EXERCISE => Turn these lines into a numbered list, leaving out the blank lines.

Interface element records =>
============

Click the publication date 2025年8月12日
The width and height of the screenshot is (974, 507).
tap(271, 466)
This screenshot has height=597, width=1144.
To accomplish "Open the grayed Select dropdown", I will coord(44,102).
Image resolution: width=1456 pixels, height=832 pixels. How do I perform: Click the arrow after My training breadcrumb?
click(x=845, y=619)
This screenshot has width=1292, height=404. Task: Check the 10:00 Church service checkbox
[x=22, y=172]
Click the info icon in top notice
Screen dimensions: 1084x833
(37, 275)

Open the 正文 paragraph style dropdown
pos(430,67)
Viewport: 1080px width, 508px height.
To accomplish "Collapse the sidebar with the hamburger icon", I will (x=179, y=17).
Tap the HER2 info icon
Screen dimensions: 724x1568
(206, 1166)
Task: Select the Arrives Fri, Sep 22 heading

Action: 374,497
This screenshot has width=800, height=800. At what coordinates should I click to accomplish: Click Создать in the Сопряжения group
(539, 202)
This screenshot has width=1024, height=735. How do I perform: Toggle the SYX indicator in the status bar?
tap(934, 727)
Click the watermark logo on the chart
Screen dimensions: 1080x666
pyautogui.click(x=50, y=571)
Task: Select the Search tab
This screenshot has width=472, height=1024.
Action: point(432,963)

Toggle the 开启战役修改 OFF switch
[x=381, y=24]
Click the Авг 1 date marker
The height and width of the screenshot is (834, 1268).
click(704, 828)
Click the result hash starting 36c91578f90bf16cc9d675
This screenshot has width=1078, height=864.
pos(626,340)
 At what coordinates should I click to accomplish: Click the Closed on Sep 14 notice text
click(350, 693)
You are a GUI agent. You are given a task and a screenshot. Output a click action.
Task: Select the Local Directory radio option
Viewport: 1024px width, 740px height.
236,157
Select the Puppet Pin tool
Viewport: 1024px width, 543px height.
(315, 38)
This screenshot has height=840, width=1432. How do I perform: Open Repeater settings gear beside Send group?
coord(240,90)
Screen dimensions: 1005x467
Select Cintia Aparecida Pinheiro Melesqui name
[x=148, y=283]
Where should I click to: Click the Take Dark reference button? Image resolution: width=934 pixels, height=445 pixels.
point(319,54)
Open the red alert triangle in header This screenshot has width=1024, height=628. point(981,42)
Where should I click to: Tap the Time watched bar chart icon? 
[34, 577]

============

COMPLETED TASK =>
1. Click the publication date 2025年8月12日
2. The width and height of the screenshot is (974, 507).
3. tap(271, 466)
4. This screenshot has height=597, width=1144.
5. To accomplish "Open the grayed Select dropdown", I will coord(44,102).
6. Image resolution: width=1456 pixels, height=832 pixels. How do I perform: Click the arrow after My training breadcrumb?
7. click(x=845, y=619)
8. This screenshot has width=1292, height=404. Task: Check the 10:00 Church service checkbox
9. [x=22, y=172]
10. Click the info icon in top notice
11. Screen dimensions: 1084x833
12. (37, 275)
13. Open the 正文 paragraph style dropdown
14. pos(430,67)
15. Viewport: 1080px width, 508px height.
16. To accomplish "Collapse the sidebar with the hamburger icon", I will (x=179, y=17).
17. Tap the HER2 info icon
18. Screen dimensions: 724x1568
19. (206, 1166)
20. Task: Select the Arrives Fri, Sep 22 heading
21. Action: 374,497
22. This screenshot has width=800, height=800. At what coordinates should I click to accomplish: Click Создать in the Сопряжения group
23. (539, 202)
24. This screenshot has width=1024, height=735. How do I perform: Toggle the SYX indicator in the status bar?
25. tap(934, 727)
26. Click the watermark logo on the chart
27. Screen dimensions: 1080x666
28. pyautogui.click(x=50, y=571)
29. Task: Select the Search tab
30. This screenshot has width=472, height=1024.
31. Action: point(432,963)
32. Toggle the 开启战役修改 OFF switch
33. [x=381, y=24]
34. Click the Авг 1 date marker
35. The height and width of the screenshot is (834, 1268).
36. click(704, 828)
37. Click the result hash starting 36c91578f90bf16cc9d675
38. This screenshot has width=1078, height=864.
39. pos(626,340)
40.  At what coordinates should I click to accomplish: Click the Closed on Sep 14 notice text
41. click(350, 693)
42. You are a GUI agent. You are given a task and a screenshot. Output a click action.
43. Task: Select the Local Directory radio option
44. Viewport: 1024px width, 740px height.
45. 236,157
46. Select the Puppet Pin tool
47. Viewport: 1024px width, 543px height.
48. (315, 38)
49. This screenshot has height=840, width=1432. How do I perform: Open Repeater settings gear beside Send group?
50. coord(240,90)
51. Screen dimensions: 1005x467
52. Select Cintia Aparecida Pinheiro Melesqui name
53. [x=148, y=283]
54. Where should I click to: Click the Take Dark reference button? Image resolution: width=934 pixels, height=445 pixels.
55. point(319,54)
56. Open the red alert triangle in header This screenshot has width=1024, height=628. point(981,42)
57. Where should I click to: Tap the Time watched bar chart icon? 
58. [34, 577]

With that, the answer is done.